**Instrução A**
Enumera todos os intérpretes que o texto sobre o concerto assinala com asterisco como elementos do Musurgia Ensemble.

___ Texto fornecido

CONCERTO: "Que Sonoramente Canta"



CONCERTO: “Que Sonoramente Canta” | O Bando de Surunyo
Participação especial | Musurgia Ensemble
Direcção artística | Hugo Sanches
Com | Eunice Abranches d’Aguiar, Raquel Mendes (soprano); Patrícia Silveira (alto); Carlos Meireles (tenor); Sérgio Ramos (baixo); Hugo Sanches (alaúde); Pedro Martins* (alaúde); Hélder Sousa* (cravo); João Távora*, Silvia Cortini* (flauta); (*elementos Musurgia)
Produção | Artway
Organização | Divisão da Cultura e Desporto da Câmara Municipal de Ovar
60 Minutos | Todos os públicos
Capela do Calvário, Ovar
11 Jun 2023 | dom | 16:00


Foi um momento verdadeiramente singular aquele que, na tarde de ontem, pudemos escutar na Capela do Calvário, em Ovar. Replicando a música tocada na corte, em casas senhoriais ou em espaços religiosos nos séculos XVI e XVII, dando a ouvir os poemas que estão na sua génese, O Bando de Surunyo ofereceu um concerto onde à qualidade e virtuosismo souberam juntar a graça e a harmonia. Ao longo do concerto, com eles esteve o Musurgia Ensemble, projecto ovarense dedicado à música portuguesa e europeia dos séculos XV a XVIII, e ainda dois convidados especiais, também eles ovarenses - Beatriz Amaral e Ezekiel Martins -, que integraram os conjuntos num dos temas interpretados. Convidado a recuar cerca de quinhentos anos, o público teve a oportunidade de embarcar numa autêntica viagem no tempo, embalado por tonos e responsórios, letrilhas, vilancicos e ensaladas, ao encontro de “um universo musical em que religião e humanismo se fundem numa rica e variada paleta de géneros devocionais, teatrais e poéticos”.

“Que Sonoramente Canta” é um escaparate da música magistralmente escrita pelos cónegos regrantes do Mosteiro de Santa Cruz de Coimbra, com finalidade ora litúrgica, ora lírica, ora teatral, ora de todas em simultâneo. Importa salientar que o Mosteiro de Santa Cruz de Coimbra foi um dos principais centros musicais da Península Ibérica durante o século XVII e que, no decurso dos últimos anos, O Bando de Surunyo se tem dedicado à redescoberta da vastíssima colecção de música aí produzida e que, felizmente, resistiu às agruras do tempo e chegou aos nossos dias. Ao trazer esta música de volta à vida, volvidos quase quatro séculos, o grupo oferece-nos a possibilidade de perceber o quanto ela mantém “o poder de encantamento que seguramente teria quando primeiro foi escutada.” É essa a sensação que temos quando, emocionados, escutamos “La justa”, de Mateo Flecha El Viejo, peça que abriu o concerto e que, na sua essência, nos mergulha no ambiente do combate mortal entre o bem e o mal, Deus de Israel e Lucifer, a Salvação das gentes como prémio anunciado.

______
___ Linhas de origem

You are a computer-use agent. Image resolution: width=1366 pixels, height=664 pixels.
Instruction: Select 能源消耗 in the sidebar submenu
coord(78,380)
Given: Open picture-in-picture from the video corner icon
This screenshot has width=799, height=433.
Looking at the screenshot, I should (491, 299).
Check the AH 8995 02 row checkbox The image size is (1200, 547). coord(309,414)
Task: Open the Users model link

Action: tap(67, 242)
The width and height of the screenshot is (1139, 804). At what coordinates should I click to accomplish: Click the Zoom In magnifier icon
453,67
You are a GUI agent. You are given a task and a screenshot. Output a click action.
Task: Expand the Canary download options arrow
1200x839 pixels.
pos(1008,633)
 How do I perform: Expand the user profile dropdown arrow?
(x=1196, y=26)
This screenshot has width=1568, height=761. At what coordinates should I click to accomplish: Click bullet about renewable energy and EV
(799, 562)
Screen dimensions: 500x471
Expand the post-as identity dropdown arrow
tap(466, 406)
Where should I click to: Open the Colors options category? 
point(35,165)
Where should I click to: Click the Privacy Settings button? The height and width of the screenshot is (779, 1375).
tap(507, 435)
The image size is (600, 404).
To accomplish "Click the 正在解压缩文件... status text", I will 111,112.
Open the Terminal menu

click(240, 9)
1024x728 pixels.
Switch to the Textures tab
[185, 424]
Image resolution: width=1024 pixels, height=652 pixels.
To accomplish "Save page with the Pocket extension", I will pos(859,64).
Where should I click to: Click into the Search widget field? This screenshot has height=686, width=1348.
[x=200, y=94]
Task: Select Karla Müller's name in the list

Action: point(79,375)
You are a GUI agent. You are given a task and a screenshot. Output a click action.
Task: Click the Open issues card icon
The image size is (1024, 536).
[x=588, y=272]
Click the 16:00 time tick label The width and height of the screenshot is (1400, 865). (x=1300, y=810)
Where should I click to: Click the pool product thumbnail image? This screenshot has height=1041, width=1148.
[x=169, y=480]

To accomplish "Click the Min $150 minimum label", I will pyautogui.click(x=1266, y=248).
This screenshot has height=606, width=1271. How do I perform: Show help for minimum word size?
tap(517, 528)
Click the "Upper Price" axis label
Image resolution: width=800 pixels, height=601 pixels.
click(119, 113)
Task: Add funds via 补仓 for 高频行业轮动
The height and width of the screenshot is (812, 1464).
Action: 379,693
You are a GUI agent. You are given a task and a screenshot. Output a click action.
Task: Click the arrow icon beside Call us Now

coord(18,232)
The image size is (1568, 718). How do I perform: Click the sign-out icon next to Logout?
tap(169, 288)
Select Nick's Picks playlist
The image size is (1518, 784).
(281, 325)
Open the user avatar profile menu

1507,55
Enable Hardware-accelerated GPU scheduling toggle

______

**Instrução B**
Conta as linhas acima em que surge a palavra "pixels", respeitando maiúsculas e minúsculas. Indica apenas o número.

**Resposta A**
Pedro Martins, Hélder Sousa, João Távora e Silvia Cortini.

**Resposta B**
5